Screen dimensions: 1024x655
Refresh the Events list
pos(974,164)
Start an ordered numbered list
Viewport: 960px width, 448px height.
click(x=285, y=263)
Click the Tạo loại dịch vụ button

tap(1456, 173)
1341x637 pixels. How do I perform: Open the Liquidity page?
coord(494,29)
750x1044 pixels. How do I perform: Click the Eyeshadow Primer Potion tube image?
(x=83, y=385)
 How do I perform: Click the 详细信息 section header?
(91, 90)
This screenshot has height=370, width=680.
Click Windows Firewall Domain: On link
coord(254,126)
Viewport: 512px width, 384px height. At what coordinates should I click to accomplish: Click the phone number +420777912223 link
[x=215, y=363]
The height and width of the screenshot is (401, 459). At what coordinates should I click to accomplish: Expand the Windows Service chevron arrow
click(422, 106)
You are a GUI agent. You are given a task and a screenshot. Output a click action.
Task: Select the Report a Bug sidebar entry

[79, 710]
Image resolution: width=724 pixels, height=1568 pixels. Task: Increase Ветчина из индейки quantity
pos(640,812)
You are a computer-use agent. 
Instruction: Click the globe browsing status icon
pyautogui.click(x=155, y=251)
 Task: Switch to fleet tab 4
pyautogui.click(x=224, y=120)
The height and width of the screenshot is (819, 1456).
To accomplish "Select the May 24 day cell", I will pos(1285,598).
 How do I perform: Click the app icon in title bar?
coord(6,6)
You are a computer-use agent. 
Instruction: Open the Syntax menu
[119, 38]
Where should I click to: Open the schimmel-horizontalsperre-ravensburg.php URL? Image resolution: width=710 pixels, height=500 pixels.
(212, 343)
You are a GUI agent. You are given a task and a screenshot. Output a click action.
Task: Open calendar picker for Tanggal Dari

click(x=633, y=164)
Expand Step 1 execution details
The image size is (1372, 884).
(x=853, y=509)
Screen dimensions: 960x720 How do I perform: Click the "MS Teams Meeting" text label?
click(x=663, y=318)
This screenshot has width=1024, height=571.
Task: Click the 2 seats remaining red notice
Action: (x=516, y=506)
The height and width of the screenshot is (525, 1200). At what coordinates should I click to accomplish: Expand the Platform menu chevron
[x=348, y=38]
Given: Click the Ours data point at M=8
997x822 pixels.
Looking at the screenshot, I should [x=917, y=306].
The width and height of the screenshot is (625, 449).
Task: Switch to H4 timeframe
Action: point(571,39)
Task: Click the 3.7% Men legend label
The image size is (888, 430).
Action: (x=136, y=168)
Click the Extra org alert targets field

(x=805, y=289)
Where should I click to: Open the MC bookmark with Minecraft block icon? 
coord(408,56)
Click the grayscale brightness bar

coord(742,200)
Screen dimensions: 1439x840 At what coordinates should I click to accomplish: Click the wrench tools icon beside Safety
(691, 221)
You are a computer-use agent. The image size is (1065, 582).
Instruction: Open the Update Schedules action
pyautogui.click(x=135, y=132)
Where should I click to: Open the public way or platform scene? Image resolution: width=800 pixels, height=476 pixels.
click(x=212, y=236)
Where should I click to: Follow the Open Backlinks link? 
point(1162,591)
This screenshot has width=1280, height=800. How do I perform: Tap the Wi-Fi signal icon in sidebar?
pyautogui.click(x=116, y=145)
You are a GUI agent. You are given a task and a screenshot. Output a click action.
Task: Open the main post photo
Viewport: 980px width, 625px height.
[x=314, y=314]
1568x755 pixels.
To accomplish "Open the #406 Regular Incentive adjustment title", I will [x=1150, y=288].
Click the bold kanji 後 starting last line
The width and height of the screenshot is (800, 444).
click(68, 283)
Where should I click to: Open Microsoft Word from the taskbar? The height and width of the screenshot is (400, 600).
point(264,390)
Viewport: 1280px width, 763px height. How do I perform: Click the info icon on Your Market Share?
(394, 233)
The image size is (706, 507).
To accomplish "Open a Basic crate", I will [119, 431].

> [WHAT THIS TASK INVOLVES]: Please show every line of the material that contains the string "will".

> [TASK OUTPUT]:
To accomplish "Select the May 24 day cell", I will pos(1285,598).
To accomplish "Open the #406 Regular Incentive adjustment title", I will [x=1150, y=288].
To accomplish "Open a Basic crate", I will [119, 431].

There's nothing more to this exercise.